2021 was a big year, with the publication of a journal special issue that I edited and the defense of my dissertation in early May, some teaching in the Spring and Fall, taking over as Director of Pandora Press midway through the year, the beginning of a postdoctoral fellowship at the University of Toronto in September, and the publication of my first book, Postsecular History (Palgrave Macmillan, 2022) at the end of the year.
2022 was all the more intense, with an 18-hour move to a new city, the launch of my book, several lectures and presentations, a book chapter summarizing my Mennonite work, a few articles (including one in Angelaki!), the publication of several books I edited for the press (including one with praise from Margaret Atwood!), the first review of my first book and the publication of a symposium on it, and an exciting new position as a Research Associate in the Centre for Social Accountability at the Northern Ontario School of Medicine University. And amidst it all, I managed to unpack my library and settle into a new home and a new community of people.

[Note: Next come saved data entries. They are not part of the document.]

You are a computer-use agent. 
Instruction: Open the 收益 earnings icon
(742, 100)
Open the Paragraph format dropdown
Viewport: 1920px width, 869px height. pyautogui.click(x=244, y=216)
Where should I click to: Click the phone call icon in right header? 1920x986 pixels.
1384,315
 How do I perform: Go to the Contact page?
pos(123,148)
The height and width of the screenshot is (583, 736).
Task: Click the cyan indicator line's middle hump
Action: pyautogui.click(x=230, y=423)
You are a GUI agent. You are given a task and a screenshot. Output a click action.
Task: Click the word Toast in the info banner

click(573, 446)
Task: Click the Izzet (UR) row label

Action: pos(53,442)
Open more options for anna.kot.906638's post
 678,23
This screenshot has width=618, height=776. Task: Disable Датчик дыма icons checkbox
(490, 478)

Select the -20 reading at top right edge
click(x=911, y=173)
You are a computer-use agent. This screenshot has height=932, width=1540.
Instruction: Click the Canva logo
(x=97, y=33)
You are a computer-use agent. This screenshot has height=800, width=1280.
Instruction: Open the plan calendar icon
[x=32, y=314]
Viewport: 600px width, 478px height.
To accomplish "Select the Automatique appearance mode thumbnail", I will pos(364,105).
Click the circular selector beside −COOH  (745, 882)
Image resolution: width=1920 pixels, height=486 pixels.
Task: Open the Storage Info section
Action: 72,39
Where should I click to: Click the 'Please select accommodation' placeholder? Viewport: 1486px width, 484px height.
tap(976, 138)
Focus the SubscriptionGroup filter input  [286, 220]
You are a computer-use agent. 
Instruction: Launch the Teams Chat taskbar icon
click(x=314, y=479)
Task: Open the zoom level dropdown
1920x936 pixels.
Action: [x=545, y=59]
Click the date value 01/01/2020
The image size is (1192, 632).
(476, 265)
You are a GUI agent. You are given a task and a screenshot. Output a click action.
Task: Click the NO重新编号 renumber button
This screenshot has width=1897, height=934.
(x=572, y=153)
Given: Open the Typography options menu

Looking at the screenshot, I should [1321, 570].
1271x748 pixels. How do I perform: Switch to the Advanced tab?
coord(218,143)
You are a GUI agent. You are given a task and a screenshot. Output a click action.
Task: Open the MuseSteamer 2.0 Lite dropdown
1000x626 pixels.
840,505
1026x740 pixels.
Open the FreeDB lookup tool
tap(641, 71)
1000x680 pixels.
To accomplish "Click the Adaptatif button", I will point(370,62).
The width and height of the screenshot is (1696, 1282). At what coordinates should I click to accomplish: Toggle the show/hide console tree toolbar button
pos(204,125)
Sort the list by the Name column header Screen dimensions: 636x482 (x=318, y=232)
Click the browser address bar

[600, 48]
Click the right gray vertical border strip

2023 has already been a whirlwind, and it’s only been a few weeks. A few days ago I submitted the final revised manuscript for my second book, Ontologies of Violence (Brill, 2023) – a text that has come a long way since the dissertation version of two years ago, thanks to two helpful peer reviewers and comments from series editor Ulrich Schmiedel and some friends. The conclusion of the book turns from the abstract reconceptualization of the concept of violence that the book focuses on to form connections between violence, public health, social accountability, and the social determinants of health.
My current and future work, beyond my postdoctoral fellowship (which concludes in a few months), will carry these themes forward, especially as I make connections between my third book project on conspiratorial thinking, and the study of public health. In connection with three large grant proposals that were submitted last year, I am also working on bringing together the discourse on Social Accountability (in the area of medical education) with the conversations I specialize in, most especially the interdisciplinary study of religion and critical theory. I have posted some initial thoughts here, but this is a piece of writing that will be expanded this year into a shorter book called Social Accountability: A Critical Theory (so it is all subject to change).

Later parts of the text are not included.